Text and item location entries:
= = = = = = =
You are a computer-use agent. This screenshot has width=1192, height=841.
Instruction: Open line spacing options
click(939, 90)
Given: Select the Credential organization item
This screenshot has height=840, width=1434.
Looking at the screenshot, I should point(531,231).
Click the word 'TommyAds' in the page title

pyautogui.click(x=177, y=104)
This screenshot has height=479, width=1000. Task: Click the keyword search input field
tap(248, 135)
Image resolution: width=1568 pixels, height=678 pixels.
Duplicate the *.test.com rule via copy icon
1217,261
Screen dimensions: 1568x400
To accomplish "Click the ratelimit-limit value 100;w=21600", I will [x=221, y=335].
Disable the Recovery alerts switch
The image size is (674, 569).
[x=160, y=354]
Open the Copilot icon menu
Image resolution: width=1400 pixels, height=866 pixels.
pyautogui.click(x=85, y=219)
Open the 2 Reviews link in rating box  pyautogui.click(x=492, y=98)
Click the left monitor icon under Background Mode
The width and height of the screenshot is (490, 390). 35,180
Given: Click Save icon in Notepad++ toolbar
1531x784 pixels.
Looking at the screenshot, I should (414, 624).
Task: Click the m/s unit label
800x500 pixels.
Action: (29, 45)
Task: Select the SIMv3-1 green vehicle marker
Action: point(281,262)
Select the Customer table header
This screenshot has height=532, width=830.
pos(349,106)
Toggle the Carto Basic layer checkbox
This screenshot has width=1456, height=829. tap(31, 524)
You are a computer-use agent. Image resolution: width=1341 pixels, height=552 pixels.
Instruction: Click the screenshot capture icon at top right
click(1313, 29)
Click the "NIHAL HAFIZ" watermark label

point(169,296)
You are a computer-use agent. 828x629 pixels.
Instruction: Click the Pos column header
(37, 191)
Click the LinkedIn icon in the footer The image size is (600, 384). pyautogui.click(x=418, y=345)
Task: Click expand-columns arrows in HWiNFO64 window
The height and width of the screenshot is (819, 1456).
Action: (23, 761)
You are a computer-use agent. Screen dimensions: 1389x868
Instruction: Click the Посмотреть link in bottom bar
= = = = = = =
Exercise details: Express the lines from the one containing "Click the LinkedIn" through the end of the entries above, inclusive, as a JSON list of strings with one string per line and blank lines omitted.

Written reply:
[
  "Click the LinkedIn icon in the footer The image size is (600, 384). pyautogui.click(x=418, y=345)",
  "Task: Click expand-columns arrows in HWiNFO64 window",
  "The height and width of the screenshot is (819, 1456).",
  "Action: (23, 761)",
  "You are a computer-use agent. Screen dimensions: 1389x868",
  "Instruction: Click the Посмотреть link in bottom bar"
]